### Problem to work on
Please make an exact copy of the lines from the one holding "You are a GUI" through the end of the data, both ends included, with no pictures.

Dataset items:
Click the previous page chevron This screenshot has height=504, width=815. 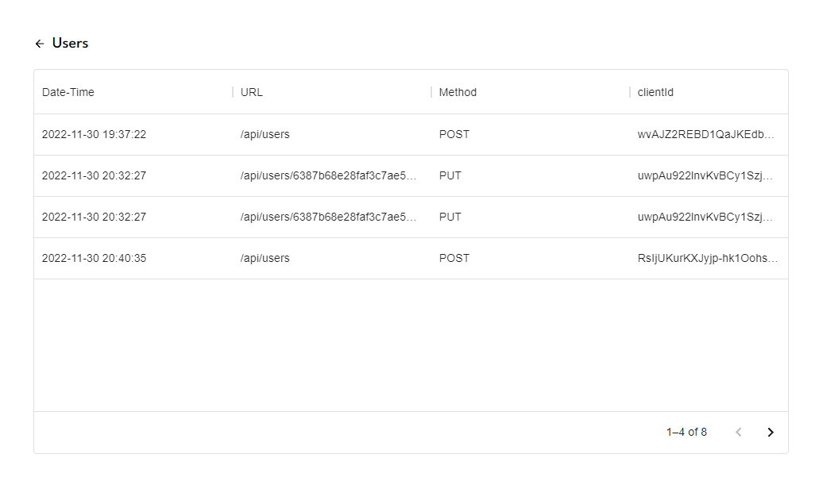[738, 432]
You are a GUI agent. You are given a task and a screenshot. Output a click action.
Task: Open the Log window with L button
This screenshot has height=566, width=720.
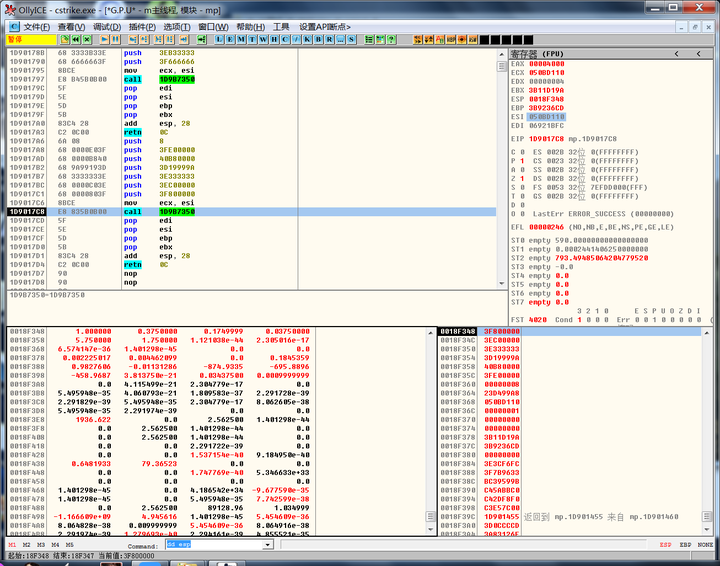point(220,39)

### Result below
You are a GUI agent. You are given a task and a screenshot. Output a click action.
Task: Open the Log window with L button
This screenshot has height=566, width=720.
point(220,39)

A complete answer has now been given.